Fox says show isn't about sex

Television: "Temptation Island" is merely about relationships, executive claims.

January 08, 2001|By David Zurawik | David Zurawik,SUN TELEVISION CRITIC

LOS ANGELES -- Last year, after the debacle of "Who Wants to Marry a Multi-millionaire," Fox chairman Sandy Grushow vowed that the network was done with "reality" television.

Yesterday, Grushow not only acknowledged that the network has reversed itself, but found himself trying to defend a new Fox show in which the contestants have to be tested for sexually transmitted diseases before being allowed to participate.

The show is "Temptation Island," a heavily promoted reality series premiering Wednesday that features four committed but unmarried couples in their twenties facing sexual temptation from 26 sexy singles on a tropical island off the coast of Belize. The singles include a dancer, a bikini model, a Navy flight instructor and a rock musician.

Grushow and Gail Berman, the new president of Fox Entertainment, said they are merely following changing standards in taste with shows like "Temptation Island" and "Love Cruise," another Fox reality series scheduled for February that features singles "pairing off" on a cruise, in the words of Berman. "Temptation Island" is one of several new reality series that start arriving tomorrow on ABC with the premiere of "The Mole," a show featuring 10 contestants working to win a $1 million prize, but one of them is a mole secretly trying to undermine their efforts.

"I'm not distancing myself from anything. We work in a dynamic business, and things change," Grushow said in response to one of several questions concerning his return to the low road of sexually exploitative reality TV that were asked here yesterday on the Winter Press Tour.

"Look, something happened last summer. A little show called "Survivor" came along and turned the prime-time network television landscape on its ear," Grushow said.

"This is a business, and I'm responsible to a lot of people including the investors in this country. So, it would be negligent on my part not to allow Gail Berman and her programming team to pursue what is obviously an incredibly powerful trend in the industry. The audience has spoken, and they have shown that they have a deep appetite for this kind of non-scripted programming," he added.

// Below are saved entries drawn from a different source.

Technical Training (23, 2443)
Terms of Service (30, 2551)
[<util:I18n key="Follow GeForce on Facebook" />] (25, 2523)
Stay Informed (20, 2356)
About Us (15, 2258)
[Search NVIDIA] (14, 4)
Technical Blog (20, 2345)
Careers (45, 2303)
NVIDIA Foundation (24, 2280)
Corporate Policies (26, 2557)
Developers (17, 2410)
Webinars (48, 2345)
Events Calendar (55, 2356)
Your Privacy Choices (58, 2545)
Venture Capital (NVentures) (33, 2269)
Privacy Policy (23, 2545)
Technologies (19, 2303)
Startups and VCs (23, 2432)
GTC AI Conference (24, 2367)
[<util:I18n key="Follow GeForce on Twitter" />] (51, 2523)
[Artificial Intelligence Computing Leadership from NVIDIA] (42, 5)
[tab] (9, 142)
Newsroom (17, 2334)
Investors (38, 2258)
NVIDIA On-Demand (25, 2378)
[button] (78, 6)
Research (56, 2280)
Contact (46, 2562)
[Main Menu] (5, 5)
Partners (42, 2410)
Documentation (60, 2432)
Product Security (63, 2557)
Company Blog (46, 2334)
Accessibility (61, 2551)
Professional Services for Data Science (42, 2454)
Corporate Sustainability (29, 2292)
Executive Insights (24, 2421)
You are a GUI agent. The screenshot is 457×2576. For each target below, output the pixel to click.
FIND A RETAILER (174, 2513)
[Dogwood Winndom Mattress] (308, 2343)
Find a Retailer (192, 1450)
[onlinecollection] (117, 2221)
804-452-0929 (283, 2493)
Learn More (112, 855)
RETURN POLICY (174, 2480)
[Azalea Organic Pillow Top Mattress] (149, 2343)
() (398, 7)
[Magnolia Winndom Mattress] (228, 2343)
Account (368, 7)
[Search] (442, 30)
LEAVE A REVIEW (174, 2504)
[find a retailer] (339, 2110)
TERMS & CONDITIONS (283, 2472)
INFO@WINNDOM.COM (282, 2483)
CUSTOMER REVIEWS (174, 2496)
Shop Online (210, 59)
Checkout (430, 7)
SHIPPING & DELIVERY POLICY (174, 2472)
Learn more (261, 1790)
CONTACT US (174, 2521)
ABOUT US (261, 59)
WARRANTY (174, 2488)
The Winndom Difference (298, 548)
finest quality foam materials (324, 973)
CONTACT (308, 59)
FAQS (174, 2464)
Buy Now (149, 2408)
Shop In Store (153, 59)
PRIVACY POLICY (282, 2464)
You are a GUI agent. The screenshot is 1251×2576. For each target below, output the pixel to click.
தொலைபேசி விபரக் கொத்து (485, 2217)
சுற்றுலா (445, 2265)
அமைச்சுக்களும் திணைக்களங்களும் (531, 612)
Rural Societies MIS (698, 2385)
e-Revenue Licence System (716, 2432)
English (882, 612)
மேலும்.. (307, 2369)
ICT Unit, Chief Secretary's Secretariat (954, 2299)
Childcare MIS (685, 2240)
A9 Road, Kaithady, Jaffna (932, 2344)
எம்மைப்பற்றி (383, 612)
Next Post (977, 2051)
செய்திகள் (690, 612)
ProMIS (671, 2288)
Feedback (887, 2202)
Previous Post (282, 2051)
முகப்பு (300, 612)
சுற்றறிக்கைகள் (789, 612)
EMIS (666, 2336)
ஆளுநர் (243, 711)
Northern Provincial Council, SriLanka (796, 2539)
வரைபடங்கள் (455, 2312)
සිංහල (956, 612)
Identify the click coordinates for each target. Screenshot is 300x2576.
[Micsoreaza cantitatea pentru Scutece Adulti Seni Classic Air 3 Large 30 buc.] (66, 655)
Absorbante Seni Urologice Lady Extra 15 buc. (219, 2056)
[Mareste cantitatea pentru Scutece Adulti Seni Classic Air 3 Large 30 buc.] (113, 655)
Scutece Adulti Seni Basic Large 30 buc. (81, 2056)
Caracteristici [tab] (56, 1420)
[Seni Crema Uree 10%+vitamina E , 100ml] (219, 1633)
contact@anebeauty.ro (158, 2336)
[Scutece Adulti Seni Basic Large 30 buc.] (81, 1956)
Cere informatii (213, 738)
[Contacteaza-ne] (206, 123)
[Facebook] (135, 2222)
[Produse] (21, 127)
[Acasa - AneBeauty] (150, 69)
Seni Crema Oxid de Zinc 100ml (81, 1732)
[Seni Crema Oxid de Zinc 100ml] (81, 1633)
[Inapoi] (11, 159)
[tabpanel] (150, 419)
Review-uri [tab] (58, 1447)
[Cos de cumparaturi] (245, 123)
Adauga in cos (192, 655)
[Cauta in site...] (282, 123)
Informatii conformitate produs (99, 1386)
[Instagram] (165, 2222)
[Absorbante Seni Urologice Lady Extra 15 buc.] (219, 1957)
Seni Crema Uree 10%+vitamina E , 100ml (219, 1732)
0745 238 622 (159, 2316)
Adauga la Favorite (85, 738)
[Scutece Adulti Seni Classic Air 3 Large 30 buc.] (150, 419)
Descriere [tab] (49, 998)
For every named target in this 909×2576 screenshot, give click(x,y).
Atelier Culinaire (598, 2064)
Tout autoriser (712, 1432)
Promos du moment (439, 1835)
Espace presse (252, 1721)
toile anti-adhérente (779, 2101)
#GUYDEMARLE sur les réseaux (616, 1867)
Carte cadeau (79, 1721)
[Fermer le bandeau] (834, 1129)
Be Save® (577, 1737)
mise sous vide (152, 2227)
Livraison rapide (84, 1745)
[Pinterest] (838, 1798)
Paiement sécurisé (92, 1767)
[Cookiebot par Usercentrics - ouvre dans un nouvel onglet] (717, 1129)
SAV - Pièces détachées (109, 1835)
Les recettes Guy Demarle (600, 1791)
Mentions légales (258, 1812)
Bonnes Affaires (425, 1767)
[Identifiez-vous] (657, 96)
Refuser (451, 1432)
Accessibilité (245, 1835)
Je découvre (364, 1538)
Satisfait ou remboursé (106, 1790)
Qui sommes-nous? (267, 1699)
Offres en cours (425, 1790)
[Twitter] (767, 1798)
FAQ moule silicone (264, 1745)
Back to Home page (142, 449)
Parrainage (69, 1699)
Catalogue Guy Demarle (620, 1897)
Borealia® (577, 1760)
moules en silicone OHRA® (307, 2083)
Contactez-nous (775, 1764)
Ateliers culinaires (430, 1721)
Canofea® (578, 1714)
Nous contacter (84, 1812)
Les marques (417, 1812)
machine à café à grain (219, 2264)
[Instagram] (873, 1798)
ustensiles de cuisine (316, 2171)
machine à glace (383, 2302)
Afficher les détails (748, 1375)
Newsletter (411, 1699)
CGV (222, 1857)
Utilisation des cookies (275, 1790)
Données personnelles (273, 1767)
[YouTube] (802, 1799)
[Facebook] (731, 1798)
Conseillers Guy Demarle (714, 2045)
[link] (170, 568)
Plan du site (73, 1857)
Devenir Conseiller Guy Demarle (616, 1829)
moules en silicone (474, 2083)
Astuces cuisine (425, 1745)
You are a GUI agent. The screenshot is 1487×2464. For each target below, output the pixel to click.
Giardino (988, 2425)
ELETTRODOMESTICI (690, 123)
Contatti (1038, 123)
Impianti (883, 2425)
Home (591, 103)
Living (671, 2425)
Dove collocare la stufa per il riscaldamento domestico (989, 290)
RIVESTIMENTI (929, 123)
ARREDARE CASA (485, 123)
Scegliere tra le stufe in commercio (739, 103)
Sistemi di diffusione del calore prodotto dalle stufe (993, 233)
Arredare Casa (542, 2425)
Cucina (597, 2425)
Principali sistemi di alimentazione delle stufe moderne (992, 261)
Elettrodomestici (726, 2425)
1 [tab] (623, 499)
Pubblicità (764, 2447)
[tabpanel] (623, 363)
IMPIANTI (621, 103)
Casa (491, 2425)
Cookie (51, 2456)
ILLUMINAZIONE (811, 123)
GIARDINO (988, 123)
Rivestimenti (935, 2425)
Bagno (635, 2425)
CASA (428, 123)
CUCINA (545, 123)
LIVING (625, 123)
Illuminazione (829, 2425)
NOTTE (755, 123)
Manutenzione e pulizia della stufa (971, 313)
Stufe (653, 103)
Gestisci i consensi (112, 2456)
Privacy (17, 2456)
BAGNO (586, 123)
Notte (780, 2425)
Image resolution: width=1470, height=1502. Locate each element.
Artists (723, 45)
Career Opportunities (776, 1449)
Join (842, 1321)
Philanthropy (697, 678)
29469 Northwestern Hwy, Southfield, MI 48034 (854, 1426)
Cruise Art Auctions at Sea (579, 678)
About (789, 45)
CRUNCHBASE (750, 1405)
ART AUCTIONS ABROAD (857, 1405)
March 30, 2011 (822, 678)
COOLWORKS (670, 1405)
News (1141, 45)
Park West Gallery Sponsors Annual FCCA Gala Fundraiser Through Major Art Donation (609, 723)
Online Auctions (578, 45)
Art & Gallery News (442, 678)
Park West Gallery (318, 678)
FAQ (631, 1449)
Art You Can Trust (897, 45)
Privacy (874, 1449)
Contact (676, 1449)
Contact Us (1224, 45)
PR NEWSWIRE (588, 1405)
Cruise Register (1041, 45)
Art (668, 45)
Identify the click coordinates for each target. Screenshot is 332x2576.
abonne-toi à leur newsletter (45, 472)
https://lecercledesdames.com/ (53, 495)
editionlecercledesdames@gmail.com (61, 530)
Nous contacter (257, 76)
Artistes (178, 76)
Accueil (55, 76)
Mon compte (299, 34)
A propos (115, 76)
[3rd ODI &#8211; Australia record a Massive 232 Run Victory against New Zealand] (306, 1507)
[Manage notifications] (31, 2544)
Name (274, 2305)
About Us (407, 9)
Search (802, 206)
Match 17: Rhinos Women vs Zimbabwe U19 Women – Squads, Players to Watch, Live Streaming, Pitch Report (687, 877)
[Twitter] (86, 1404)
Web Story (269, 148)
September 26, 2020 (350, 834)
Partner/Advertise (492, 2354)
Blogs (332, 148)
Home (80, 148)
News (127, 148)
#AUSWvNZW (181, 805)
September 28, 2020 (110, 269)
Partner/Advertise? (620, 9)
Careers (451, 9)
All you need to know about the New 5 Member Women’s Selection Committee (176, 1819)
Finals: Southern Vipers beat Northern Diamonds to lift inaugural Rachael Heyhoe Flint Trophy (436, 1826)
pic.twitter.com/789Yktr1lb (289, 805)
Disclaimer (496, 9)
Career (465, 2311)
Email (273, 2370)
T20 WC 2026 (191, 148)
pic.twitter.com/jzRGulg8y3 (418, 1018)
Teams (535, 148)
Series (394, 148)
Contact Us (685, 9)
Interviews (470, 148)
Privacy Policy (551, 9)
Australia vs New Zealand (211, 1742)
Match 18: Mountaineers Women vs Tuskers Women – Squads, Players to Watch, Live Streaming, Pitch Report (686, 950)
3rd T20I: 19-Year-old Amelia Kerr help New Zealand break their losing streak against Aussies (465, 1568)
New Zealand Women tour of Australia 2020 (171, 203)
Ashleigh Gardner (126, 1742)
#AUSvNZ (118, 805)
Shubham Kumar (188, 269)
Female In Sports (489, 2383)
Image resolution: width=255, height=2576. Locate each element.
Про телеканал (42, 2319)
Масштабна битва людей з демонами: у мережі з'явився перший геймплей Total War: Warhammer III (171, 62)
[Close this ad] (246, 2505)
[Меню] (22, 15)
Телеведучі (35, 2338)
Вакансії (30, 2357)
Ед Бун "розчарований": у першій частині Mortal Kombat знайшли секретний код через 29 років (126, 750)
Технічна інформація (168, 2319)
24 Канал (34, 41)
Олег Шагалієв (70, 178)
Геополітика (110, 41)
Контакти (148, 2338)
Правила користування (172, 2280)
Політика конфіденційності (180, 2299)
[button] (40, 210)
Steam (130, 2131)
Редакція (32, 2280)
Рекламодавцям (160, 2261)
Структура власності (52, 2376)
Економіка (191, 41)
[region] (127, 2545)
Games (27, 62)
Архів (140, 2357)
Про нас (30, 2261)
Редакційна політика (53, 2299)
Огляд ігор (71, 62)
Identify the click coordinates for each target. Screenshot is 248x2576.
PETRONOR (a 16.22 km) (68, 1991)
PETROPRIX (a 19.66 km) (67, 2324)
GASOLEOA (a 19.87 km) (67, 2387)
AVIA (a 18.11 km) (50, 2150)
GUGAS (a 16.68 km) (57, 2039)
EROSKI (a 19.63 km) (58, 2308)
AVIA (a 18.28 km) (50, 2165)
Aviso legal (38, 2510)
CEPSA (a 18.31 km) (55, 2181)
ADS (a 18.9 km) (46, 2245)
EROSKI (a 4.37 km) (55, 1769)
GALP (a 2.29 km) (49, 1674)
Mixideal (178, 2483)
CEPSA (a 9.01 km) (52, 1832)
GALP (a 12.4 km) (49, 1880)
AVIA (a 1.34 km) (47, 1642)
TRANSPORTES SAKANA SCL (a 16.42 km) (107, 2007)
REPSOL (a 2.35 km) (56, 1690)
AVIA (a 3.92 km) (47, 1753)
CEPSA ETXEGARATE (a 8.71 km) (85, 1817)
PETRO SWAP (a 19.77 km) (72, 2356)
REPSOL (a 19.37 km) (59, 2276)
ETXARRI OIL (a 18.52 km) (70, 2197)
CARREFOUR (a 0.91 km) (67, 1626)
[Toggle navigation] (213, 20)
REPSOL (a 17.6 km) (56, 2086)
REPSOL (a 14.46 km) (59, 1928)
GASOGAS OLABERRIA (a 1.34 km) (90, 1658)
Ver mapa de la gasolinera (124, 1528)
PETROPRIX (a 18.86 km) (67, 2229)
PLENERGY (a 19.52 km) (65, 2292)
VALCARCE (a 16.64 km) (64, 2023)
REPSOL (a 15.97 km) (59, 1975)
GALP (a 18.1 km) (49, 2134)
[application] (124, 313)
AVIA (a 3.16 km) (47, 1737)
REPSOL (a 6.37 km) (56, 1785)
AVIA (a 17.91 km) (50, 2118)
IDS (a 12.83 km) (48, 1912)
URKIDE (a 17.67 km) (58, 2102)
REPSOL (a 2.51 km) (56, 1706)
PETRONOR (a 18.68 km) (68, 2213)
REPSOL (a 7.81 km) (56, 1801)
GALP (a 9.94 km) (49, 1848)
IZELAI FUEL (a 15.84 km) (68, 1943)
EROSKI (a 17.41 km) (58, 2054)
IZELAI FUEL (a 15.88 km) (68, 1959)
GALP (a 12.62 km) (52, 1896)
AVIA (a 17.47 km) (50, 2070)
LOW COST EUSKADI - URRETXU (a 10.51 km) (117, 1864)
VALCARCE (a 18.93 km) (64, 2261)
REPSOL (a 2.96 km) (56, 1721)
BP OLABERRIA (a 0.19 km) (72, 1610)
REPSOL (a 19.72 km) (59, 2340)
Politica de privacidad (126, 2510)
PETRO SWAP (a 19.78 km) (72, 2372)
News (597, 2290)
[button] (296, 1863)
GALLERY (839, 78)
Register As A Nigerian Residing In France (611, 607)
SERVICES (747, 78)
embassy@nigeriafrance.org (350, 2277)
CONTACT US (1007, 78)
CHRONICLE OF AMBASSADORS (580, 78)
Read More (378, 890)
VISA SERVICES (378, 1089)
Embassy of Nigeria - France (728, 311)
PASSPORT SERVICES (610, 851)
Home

The press conference grew contentious when Grushow and Berman tried to spin "Temptation Island," which features men and women in hot tubs trying to seduce each other, as "not being a show about sex."

"I don't think this a show that tries to pry apart couples," Grushow said in answer to a question about the ethics of creating a show in which one member of a relationship betraying the other is packaged as entertainment.

"This is a show that endeavors to explore the dynamics of people in serious relationships. These are people who are very much interested in exploring the strengths of their relationships. This is not a show about sex," he said.

When asked if anyone had sex outside their relationship during the 12 days of filming and whether any sexual acts would be shown on television, Berman declined comment.

"I'm not going to comment on anything that goes on on the island," Berman said.

When asked if the couples and singles had been given condoms by Fox as CBS had done with contestants on "Survivor" and "Big Brother" last year, Grushow said, "I'm not even going to glorify that with a response."